O documento faz a comparação entre a evolução registada em cada um dos nove países lusófonos – Angola, Brasil, Cabo Verde, Guiné-Bissau, Guiné Equatorial, Moçambique, Portugal, São Tomé e Príncipe e Timor-Leste – entre 2000 e 2015, tendo também em conta o respectivo aumento da população.

No quadro deste período, é referido também o aumento da população nas zonas urbanas, o acesso a água que dista mais de 30 minutos do local de residência, água não melhorada e água proveniente da superfície, como rios e lagos, entre outras fontes.
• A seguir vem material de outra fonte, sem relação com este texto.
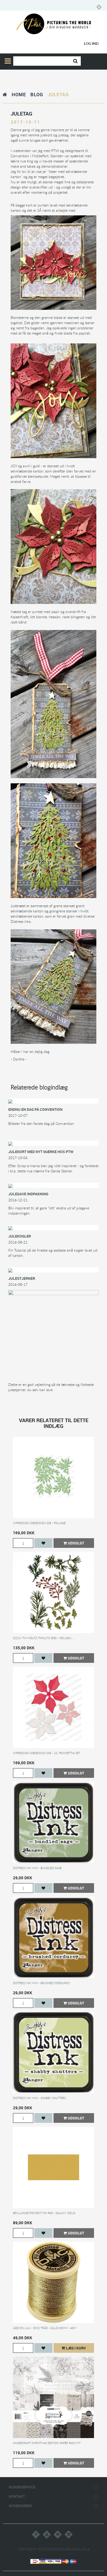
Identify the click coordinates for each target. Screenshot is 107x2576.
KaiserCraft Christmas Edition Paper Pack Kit (47, 2443)
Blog (36, 94)
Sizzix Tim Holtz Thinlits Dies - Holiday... (43, 1638)
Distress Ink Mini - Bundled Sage (37, 1868)
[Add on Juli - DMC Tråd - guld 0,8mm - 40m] (53, 2282)
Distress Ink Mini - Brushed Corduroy (41, 1983)
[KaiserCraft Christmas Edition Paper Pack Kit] (53, 2397)
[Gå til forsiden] (5, 94)
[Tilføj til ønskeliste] (43, 1543)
No acesso a água potável canalizada, Cabo Verde surge em terceiro lugar entre os lusófonos (subiu de 78% em 2000 para 86% em 2015), à frente de São Tomé e Príncipe (de 67% para 80% no mesmo período), Timor-Leste (não havia dados disponíveis em 2000, mas em 2015 tinha 70%), Guiné-Bissau (de 53% para 69%) e Moçambique (de 22% para 47%).

No mesmo período, Angola subiu de 38% para 41%, enquanto o Brasil passou dos 94% para 97% e Portugal de 99% para 100%.
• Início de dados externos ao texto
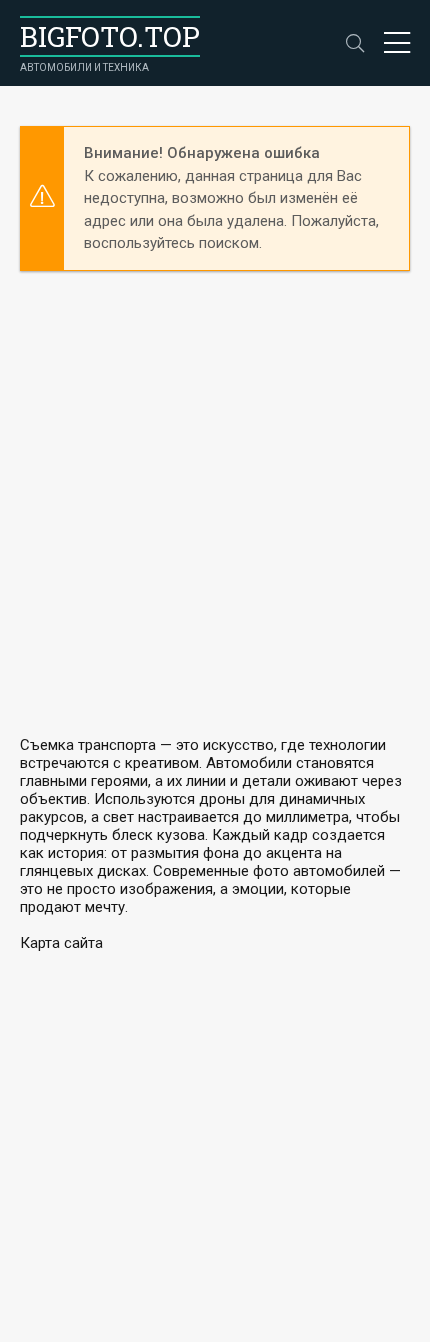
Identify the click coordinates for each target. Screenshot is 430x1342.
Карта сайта (61, 943)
O relatório sublinha que os dados são susceptíveis de alguma “relatividade”, tendo em conta o tamanho dos países, o total da população e o grau de desenvolvimento de cada um deles.

À excepção de Portugal (com 0% já em 2000) e Brasil (que baixou de 1% em 2000 para 0% em 2015), todos os restantes países lusófonos, em maior ou menor escala, ainda têm bolsas da população que só conseguem obter água a mais de 30 minutos do local de residência.

Angola, com 16% da população nessas circunstâncias ao longo do mesmo período, e Guiné Equatorial, que também continua com 2%, são os dois Estados lusófonos que mantiveram os números estatísticos entre 2000 e 2015.

Diferentes dados estatísticos, mas para pior, foram, no mesmo período, registados em São Tomé e Príncipe (de 13% para 15% da população), Moçambique (subiu de 5% para 14% da população) e na Guiné-Bissau (de 4% para 5%).

Cabo Verde desceu, em 15 anos, de 11% para 10% da população nessas circunstâncias, enquanto Timor-Leste, de que não existem dados de 2000, conta com 6% do total dos habitantes com a necessidade de ir buscar água a mais de 30 minutos dos locais de residência.

O estudo dá ainda conta da relação entre os dados estatísticos e a evolução da população urbana no mesmo período (2000 a 2015) nos nove Estados lusófonos, sempre em crescendo, com o Brasil a “liderar” esta tabela, com os habitantes citadinos a subirem, em 15 anos, de 81% para 86%.

Cabo Verde é o segundo país lusófono com maior crescimento da população urbana (aumentou, no mesmo período, de 53% para 66%), seguido por São Tomé e Príncipe (de 53% para 65%), Portugal (de 56% para 63%), Guiné-Bissau (de 37% para 49%), Angola (de 32% para 44%), Guiné Equatorial (de 39% para 40%), Timor-Leste (de 24% para 33%) e Moçambique (de 29% para 32%).